- Thoughts for inspired living

July 22, 2020

The Universal Affliction

Filed under: John Morgan's Blog — John Morgan @ 6:40 am

Adrian swancar 72El6N0cmj4 unsplashThere’s another global pandemic going on besides the one that’s monopolizing the news. It’s been active since the time of Adam and Eve and, best as I can tell, no time soon is it going to leave. It’s the universal affliction of being stuck in our head.

If we charged out thoughts by the hour for taking up space in our mind, Jeff Bezoz and Bill Gates would be considered paupers by comparison.

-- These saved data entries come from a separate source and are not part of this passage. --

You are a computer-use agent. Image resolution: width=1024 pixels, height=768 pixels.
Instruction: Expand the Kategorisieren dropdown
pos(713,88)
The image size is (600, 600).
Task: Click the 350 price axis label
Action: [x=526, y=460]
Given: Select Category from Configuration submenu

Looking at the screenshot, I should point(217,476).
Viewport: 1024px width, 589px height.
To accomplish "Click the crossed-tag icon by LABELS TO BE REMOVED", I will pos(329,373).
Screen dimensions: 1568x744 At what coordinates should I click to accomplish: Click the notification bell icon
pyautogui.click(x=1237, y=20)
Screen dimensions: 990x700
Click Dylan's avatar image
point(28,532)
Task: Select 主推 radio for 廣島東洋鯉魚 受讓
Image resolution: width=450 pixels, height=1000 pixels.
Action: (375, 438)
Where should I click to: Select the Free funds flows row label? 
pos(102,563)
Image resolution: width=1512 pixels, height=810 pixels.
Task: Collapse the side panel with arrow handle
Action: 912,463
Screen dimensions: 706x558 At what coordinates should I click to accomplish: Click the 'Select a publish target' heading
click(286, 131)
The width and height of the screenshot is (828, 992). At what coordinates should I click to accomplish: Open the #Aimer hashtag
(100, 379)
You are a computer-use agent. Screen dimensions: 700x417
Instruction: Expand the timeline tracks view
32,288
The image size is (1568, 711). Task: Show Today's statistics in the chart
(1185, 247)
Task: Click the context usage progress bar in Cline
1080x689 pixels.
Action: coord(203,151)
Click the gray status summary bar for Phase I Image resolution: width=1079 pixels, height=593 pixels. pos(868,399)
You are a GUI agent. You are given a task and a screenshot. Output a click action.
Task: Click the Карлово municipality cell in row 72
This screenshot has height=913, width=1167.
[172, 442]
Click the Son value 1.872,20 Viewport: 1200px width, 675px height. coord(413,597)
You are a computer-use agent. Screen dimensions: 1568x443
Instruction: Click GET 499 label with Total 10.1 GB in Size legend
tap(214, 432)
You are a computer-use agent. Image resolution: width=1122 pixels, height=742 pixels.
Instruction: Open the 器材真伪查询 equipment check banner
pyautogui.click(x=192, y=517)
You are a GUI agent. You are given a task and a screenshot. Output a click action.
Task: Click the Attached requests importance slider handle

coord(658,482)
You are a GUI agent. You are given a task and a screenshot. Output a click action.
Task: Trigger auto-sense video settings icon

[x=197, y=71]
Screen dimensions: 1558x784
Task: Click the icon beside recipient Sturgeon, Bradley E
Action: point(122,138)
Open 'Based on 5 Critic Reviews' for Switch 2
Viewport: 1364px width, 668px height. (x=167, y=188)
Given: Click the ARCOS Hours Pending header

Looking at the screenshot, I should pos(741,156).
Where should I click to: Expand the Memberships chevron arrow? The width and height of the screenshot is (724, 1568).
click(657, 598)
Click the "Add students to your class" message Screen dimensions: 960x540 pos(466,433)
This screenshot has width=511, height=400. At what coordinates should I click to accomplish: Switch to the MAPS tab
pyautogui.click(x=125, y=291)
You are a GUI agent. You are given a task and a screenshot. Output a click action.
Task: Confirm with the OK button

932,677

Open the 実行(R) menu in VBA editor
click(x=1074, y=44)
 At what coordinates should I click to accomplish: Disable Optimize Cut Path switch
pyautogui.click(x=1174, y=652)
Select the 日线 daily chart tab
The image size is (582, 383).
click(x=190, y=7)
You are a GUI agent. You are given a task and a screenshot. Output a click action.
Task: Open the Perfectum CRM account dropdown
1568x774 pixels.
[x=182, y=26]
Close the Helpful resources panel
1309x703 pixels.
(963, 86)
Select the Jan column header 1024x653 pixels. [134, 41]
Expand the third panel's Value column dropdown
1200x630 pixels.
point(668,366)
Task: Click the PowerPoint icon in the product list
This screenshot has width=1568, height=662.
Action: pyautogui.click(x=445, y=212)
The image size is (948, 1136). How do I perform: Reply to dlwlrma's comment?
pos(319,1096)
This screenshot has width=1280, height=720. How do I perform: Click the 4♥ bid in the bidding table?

When we’re in our head, which is most of the time, we are absent from our life. We’re in a pseudo-world that has nothing to do with what reality is presenting to us 24/7. We’re living on a movie set when we’re in our head. We are all storefront and no store. Our aliveness disappears and is replaced by what Bob Dylan called, “jugglers and clowns.”

Did you ever notice that when you stop thinking, you become an active participant in life? You’re more in touch with your senses and your aliveness can be seen, heard, and, most importantly, felt.

Excessive thinking is insidious. It sneaks up on you and before you know it, you’re overpowered by it. What to do?

The starting point for getting out of your head is to notice that you’re in it.

Noticing is the cure.

When you begin to notice your thoughts from a distance as an unemotional observer, you return to your body where life is actually happening. Getting out of your head and into your body can be easily done. Here’s one way that works:

When you notice that you’re in your head, acknowledge it by saying to yourself or aloud, “I’m in my head.” It’s a pattern interrupt that will interrupt your thought process long enough to activate your senses. Then, if the situation permits, close your eyes and do an inventory of your body. That means to bring each body part to mind (feet, hands, legs, stomach, neck, etc.) and just notice (feel) what’s going on in that part of your body. The whole process can be done in under two minutes.

When you activate your senses, you are no longer a member of the walking dead who’s trapped in their head. You are you – alive and present.

Truth be told, we’re probably never going to completely stop thinking, but we can mitigate it long enough to experience what alive feels like. The more often we notice our thinking, the less often we’re bound by it, and the more vibrant our life becomes.

Make it your mission to experience more of life today. You do so by letting your body have its say.